2019: Becky Lynch vollendet
Was WWE ebenfalls in die Karten spielte: Becky Lynch bekam 2018 mit ihrem neuen, ursprünglich als Schurkin konzipierten Charakter als "The Man" einen riesigen Popularitätsschub bei den Fans, womit sich auch eine passende Gegenspielerin für Rousey aufdrängte.
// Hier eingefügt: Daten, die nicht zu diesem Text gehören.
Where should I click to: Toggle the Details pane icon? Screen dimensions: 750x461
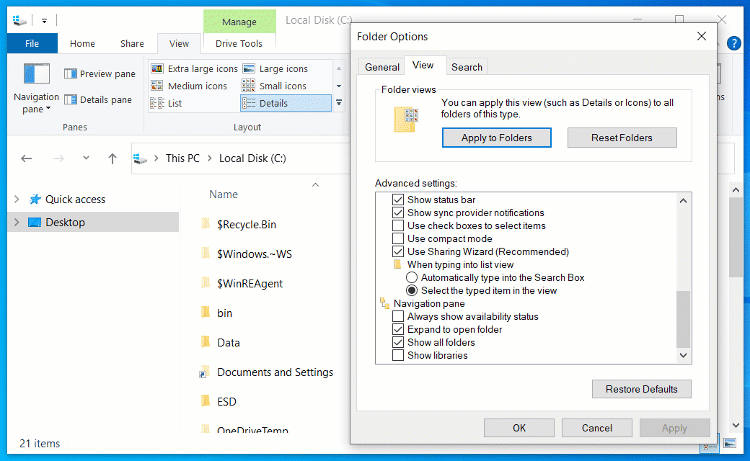point(72,100)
Weil Rousey nach WrestleMania 35 eine Auszeit nahm, um eine Familie zu gründen, war Lynch die logische Siegerin des Meilenstein-Matches (und wurde kurz darauf auch zum ersten weiblichen Coverstar der Videospielreihe WWE 2K).
Wie stabil der Aufschwung der WWE-Frauen ist, muss die Zeit zeigen: Die "Women's Revolution" hatte auch Rückschritte und Fehltritte wie das PR-Debakel um die Benennung der Frauen-Battle-Royal bei WrestleMania nach der als Mensch höchst umstrittenen WWE-Hall-of-Famerin Fabulous Moolah oder die zwischenzeitlich rechte lieblose Behandlung des Duos Bayley und Sasha Banks, die letztere 2019 fast in die Kündigung trieb.
Ein so großer Rückfall wie in den Neunzigern, als McMahon aus Kostengründen zwischenzeitlich den Damentitel abschaffte und sich von allen Wrestlerinnen trennte, ist aber eher unwahrscheinlich.
Auch bei der neuen Konkurrenzliga All Elite Wrestling stehen die Frauen übrigens hoch im Kurs, sie geht sogar noch einen Schritt weiter, den WWE bislang nicht vollzogen hat: Kurz nach Gründung von AEW Anfang 2019 verkündete die Promotion, dass es dort "Equal Pay" geben wird: Die Wrestlerinnen sollen dieselbe Bezahlung erhalten wie die Männer in gleicher Position.